The bottomline is, if a section of track "feels" like a risky proposition then its canned -even for our Hell's Bells track (currently in progress). We don't use the word "risky" lightly. If the statistical odds of something going wrong is high, then we simply use a chicken track. Nothing puts more of a dampener on your day than a drowned 4WD or panel damage. We know the limits and we stick to them.
Most of the time, risk is mitigated not by the vehicle but by how capable the driver is. I have personally seen an incredible driver climb a pretty steep track with highway tyres on his Hilux. True story. I've also seen other drivers with fully rigged out trucks, lockers on, and need a winch on inclines that were less than half the slope. The driver accounts for a lot.
4. Estimated Driver Concentration
We have found that our customers love a solid day out in their fourbie, and that a trip that ranges between 5 to 6 hours is the sweet spot before heading home on the black top and calling it a day. It allows for a mid morning snack, lunch and a solid tag-along tour throughout a vast diversity of terrain types and challenges within a beautiful landscape. Many newbies have gone away with a solid foundation of technical driving and knowing their 4WD's much better.

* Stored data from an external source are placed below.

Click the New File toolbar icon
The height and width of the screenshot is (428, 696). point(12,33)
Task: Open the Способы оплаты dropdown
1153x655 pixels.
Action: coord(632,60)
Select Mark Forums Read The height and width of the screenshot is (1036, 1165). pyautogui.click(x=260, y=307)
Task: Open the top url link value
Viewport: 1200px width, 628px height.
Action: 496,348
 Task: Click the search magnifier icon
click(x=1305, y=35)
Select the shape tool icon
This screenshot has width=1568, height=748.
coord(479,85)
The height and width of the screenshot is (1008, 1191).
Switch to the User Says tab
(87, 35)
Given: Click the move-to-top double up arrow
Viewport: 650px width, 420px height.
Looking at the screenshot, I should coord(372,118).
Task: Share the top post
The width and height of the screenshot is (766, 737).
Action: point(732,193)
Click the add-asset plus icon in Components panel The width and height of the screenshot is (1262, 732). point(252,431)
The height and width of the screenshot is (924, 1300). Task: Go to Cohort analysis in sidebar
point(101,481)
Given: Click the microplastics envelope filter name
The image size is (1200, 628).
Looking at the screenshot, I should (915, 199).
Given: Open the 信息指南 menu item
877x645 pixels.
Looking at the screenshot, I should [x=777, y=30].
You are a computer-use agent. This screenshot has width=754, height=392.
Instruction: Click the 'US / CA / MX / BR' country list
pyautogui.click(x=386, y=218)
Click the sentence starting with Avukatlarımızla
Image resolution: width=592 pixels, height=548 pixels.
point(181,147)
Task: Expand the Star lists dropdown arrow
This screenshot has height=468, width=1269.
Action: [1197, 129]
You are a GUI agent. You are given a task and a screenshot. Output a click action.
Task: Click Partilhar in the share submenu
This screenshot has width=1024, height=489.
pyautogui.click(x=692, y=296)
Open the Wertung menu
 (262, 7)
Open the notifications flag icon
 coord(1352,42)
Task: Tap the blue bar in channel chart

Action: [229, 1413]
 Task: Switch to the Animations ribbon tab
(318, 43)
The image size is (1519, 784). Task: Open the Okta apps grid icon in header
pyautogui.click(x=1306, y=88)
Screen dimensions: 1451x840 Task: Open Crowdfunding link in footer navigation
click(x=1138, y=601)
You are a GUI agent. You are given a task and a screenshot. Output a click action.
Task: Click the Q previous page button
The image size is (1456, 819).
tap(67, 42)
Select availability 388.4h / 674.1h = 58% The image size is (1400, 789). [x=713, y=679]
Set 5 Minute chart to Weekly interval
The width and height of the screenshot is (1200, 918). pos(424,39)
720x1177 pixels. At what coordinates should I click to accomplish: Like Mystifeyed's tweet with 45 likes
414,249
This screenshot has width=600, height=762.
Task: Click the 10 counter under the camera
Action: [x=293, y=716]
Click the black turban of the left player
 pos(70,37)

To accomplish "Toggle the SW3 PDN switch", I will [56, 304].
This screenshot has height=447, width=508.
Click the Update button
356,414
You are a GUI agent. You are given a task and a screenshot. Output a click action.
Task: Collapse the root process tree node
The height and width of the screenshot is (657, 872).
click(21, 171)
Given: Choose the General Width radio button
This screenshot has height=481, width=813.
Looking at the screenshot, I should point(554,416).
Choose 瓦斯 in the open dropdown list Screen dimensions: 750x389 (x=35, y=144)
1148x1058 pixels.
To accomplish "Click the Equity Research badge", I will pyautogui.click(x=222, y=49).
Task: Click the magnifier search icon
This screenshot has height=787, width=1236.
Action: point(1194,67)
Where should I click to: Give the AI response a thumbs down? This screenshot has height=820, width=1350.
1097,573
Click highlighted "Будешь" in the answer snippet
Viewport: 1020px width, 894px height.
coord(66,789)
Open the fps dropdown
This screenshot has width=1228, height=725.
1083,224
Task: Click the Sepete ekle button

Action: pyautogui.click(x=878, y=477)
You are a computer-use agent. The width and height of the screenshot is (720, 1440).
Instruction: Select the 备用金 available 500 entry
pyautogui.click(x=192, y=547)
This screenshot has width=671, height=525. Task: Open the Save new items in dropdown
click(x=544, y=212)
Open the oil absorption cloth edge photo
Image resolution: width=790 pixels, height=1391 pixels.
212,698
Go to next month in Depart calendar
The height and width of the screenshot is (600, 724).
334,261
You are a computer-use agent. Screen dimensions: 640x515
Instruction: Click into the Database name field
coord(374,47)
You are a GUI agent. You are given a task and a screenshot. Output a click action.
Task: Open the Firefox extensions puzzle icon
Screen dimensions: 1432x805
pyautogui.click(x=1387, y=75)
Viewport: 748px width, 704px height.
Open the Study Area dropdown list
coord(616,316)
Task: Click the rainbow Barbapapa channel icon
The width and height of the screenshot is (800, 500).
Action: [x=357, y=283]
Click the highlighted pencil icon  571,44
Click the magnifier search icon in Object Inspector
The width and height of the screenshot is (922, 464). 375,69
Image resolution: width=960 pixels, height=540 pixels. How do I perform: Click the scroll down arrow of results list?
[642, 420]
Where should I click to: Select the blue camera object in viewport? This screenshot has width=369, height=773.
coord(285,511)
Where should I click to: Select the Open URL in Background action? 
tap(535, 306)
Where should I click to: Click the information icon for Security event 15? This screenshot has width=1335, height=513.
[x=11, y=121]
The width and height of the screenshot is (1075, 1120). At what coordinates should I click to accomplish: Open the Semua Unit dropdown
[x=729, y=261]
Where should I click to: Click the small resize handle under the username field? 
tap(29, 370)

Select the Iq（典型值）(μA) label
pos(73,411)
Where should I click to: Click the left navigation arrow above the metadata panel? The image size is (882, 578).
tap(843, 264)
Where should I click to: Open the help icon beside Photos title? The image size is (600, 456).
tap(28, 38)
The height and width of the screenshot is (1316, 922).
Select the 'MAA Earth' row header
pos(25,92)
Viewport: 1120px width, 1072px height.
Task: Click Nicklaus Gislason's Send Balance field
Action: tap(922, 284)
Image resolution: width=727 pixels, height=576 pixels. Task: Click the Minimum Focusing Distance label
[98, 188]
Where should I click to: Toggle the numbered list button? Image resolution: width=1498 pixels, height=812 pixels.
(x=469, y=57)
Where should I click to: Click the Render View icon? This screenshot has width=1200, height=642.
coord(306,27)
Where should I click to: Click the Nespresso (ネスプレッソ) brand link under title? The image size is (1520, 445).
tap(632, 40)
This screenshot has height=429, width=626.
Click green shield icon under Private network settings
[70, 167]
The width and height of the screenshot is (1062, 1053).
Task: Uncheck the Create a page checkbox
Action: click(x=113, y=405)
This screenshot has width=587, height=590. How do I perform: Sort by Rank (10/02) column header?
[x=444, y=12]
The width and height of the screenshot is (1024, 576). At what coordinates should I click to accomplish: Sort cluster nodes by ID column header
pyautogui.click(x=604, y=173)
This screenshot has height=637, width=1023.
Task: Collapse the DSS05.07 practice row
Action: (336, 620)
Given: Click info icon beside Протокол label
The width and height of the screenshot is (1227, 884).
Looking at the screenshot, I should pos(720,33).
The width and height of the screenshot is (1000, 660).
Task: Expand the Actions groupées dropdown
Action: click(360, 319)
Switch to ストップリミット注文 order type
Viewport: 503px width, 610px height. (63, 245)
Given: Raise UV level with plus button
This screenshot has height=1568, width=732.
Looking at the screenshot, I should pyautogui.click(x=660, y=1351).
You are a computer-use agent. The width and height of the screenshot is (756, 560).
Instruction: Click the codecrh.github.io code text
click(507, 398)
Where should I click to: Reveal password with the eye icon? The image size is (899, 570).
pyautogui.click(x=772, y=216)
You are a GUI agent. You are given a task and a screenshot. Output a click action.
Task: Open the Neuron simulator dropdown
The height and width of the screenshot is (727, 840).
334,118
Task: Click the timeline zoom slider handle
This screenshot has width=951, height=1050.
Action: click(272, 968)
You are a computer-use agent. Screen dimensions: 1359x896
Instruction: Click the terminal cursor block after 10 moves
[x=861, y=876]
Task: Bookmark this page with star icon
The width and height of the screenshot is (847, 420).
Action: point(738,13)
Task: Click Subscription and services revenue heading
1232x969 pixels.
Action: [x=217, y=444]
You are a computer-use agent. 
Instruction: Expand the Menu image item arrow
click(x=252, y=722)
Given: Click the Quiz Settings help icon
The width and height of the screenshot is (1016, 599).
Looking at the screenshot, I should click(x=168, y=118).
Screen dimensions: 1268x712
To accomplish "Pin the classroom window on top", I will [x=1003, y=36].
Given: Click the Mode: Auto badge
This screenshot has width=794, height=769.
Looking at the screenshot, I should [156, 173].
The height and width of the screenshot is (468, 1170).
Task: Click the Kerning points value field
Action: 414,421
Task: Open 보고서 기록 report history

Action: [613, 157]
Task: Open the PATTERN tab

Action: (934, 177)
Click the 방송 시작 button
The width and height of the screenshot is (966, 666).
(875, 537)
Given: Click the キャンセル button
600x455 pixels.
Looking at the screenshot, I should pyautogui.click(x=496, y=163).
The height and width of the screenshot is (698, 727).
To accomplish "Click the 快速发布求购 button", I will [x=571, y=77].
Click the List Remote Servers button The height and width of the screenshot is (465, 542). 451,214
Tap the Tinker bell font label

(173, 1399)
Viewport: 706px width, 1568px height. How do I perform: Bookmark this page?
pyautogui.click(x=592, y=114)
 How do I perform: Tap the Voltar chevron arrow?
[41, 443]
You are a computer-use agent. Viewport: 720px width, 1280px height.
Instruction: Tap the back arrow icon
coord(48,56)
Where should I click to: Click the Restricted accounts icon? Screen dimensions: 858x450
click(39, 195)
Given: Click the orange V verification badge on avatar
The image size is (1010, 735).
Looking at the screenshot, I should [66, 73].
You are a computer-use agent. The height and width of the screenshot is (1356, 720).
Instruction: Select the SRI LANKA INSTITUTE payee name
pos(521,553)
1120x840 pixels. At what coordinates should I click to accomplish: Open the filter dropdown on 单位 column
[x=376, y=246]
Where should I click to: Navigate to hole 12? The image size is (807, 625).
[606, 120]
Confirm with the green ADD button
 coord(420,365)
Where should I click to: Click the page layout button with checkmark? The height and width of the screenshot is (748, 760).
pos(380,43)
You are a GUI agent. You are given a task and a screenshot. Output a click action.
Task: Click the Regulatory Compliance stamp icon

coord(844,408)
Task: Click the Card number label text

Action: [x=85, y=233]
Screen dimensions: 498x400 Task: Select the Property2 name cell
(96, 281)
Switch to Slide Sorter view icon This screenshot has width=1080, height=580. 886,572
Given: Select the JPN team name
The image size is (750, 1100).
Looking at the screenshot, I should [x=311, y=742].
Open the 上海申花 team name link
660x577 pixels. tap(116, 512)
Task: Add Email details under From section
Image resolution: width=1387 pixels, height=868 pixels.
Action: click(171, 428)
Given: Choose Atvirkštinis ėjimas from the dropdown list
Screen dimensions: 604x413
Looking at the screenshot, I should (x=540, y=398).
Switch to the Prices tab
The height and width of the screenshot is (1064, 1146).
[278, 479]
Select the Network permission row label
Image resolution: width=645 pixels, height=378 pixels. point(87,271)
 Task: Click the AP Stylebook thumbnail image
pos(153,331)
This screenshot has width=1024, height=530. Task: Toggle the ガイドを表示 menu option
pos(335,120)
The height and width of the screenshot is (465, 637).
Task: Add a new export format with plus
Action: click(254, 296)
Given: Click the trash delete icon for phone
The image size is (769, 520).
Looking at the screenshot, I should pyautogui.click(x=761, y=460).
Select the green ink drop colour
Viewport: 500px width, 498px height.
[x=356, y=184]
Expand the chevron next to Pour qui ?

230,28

5. Grit, Fun and Off the Hook Adventure
Every single one of our tracks is designed to challenge the driver regularly and in multiple sections on the one segment of a given track.
This is what we are here for right? Every metre of track we map route has to answer the obvious questions: " Is this segment fun?" By looking at our TripAdvisor, we are proud that EVERY single review is 5 Star. People just love our tours pure and simple.
We give you the opportunity to drive your own vehicle and control the action at your pace to give a real sense of "feel" through some of the most remote high country on the Sunshine Coast only accessible with 4x4.
The mountains are calling so learn more about each specific trip here.
You can also check out our TripAdvisor reviews right here.
If you have not been on a tag-along with us then heres a good read.
Map research involves endless impassable sections and dashed hopes. It involves lots of reversing, map pondering, thinking and "what if" scenarios. Not a dull moment ever and we love it. So you can appreciate that all the hard work is done for you by thinking about the amount of time is invested into piecing together a decent track for our tours.
Thanks for your time and see you in the bush.